I find this one excellent and to the point -- it is part II of a posting, the first part of which is the narrative of a woman named Lorraine and her struggle with chronic pain. Use the link on the headline to read it all.


The politics of addiction.

Hello. My name is America, and I am sitting in this meeting because my friend Lorraine suggested I should come.

I'm not sure really when my addiction began. I look back over the past two-hundred odd years of my history and I see all sorts of psychic wounds. I had a tyrannical father, and I rebelled against him. Took up arms against him, and drove him out. I thought that would take care of my problems, but I wasn't done hurting myself. Even when I had the chance, I chose to cut myself off from parts of my body--Africans, women, those without property--told myself that those parts of me were less important, and that I didn't need to pay attention to the discomfort those parts of me caused.

Since then, those parts of me keep getting hurt, but I don't want to go back to that original wound and deal with it. That would require feeling some things that I'd prefer not to feel. I'm in pain now, but I've developed a whole host of ways of dealing with my pain. I know some of you think that qualifies as addiction. But I'm not ready to admit I have a problem yet.

I've got ways of dealing with my pain, however. They're called distractions. There's war, which is always good for taking my mind off whatever's bothering me.
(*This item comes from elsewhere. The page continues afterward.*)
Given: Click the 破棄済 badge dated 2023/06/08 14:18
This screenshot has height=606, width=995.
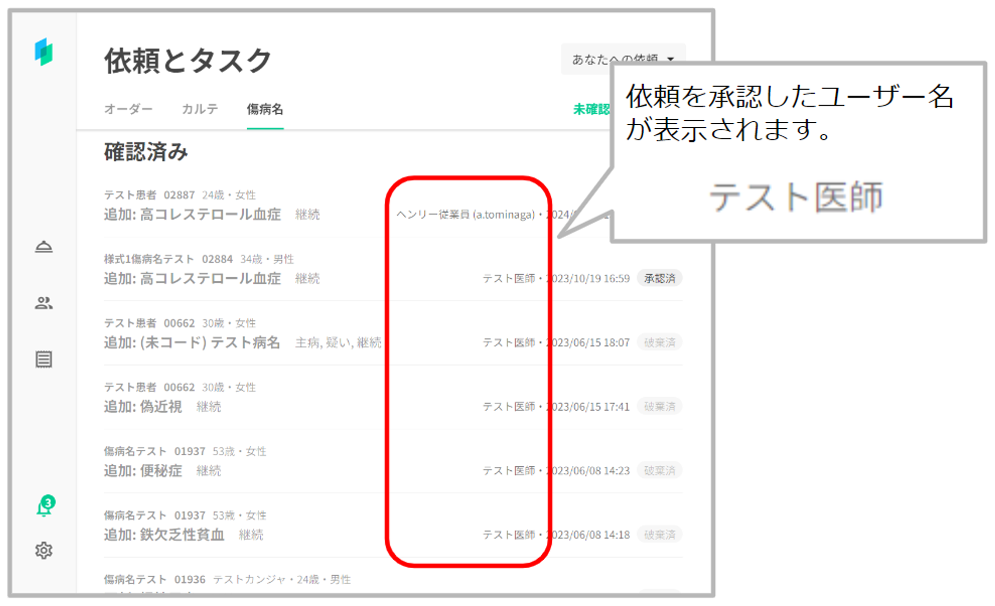Looking at the screenshot, I should point(659,535).
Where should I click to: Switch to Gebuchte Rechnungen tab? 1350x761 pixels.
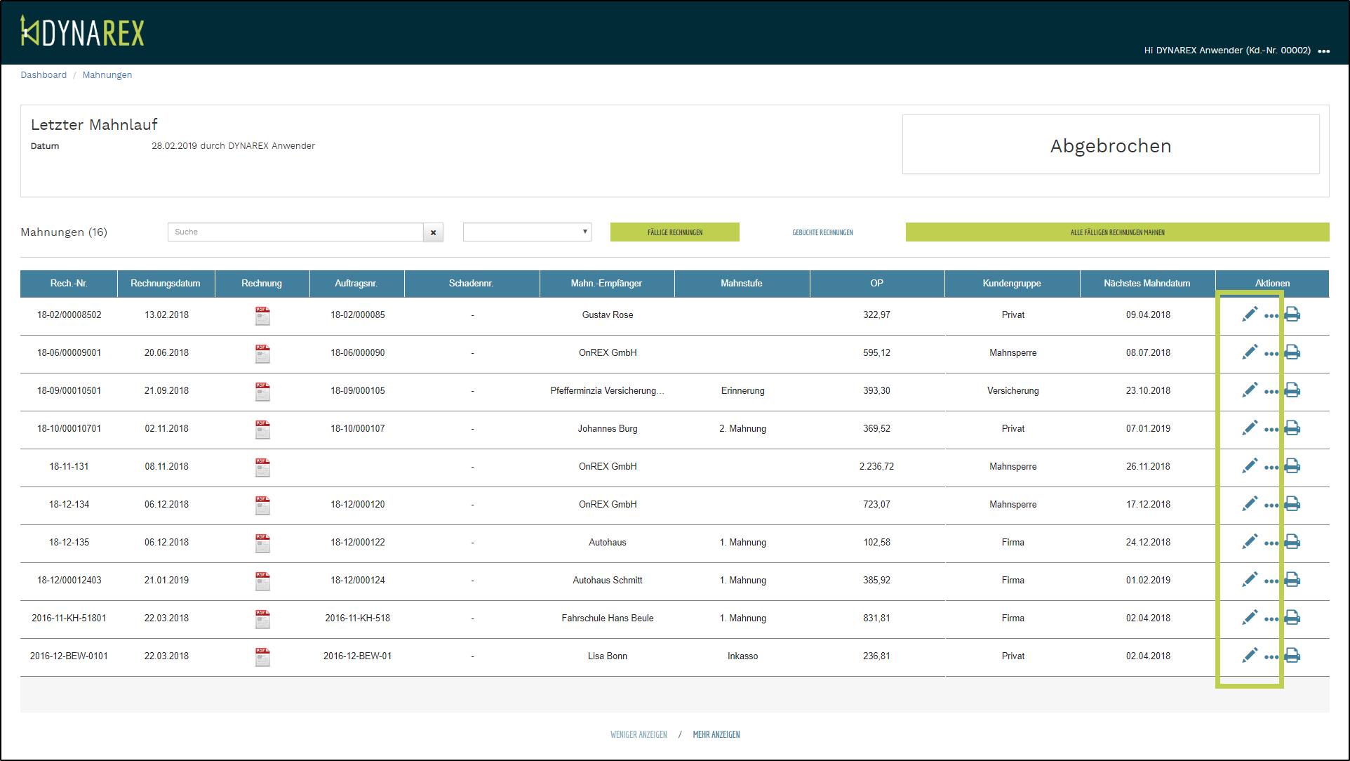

If I focus my attention on getting control over other people's lands and cultures, I don't have to think about the unmanageablility of my own culture. I've got plenty of women and poor people and racism, but I don't to focus on that right now. That would hurt.

If I can't shoot someone, maybe I can buy something. I like to spend money. Buying things makes me think I can be happy. I'll go out and buy a new gas-guzzling car that lets me sit high up on the road, or I'll buy the newest gadget or the newest pair of shoes from Nike. I know people suffer who make those products, but I don't want to think about those things. That would make me uncomfortable.

I'm not very comfortable with my sexuality, either. Too many feelings attached to that, too. But if I tell homosexuals and women how to conduct their private lives, then maybe I can exert some control over this stuff that makes me feel bad. I think about my body and it makes me feel icky. But if I make someone else feel icky about their body, perhaps they'll shut up. And I won't have to deal.

I'm really not comfortable with what's happening to the color of my skin, either. It used to be pale white, but now, it's starting to darken up; parts of me are speaking a language I can't understand. Makes me feel out of control. I think I'll tell everyone they have to keep to their own kind. Speak English, damnit. I can't stand feeling uncomfortable.

The hallmark of addiction is an inability to deal with one's feelings. I could go on and on about why I think we're a nation of addicts. I think we need a major intervention, but I'm not sure we've hit bottom yet. The only problem I have is that until we collectively hit bottom, some of us are going to wind up falling a hell of a lot farther than others.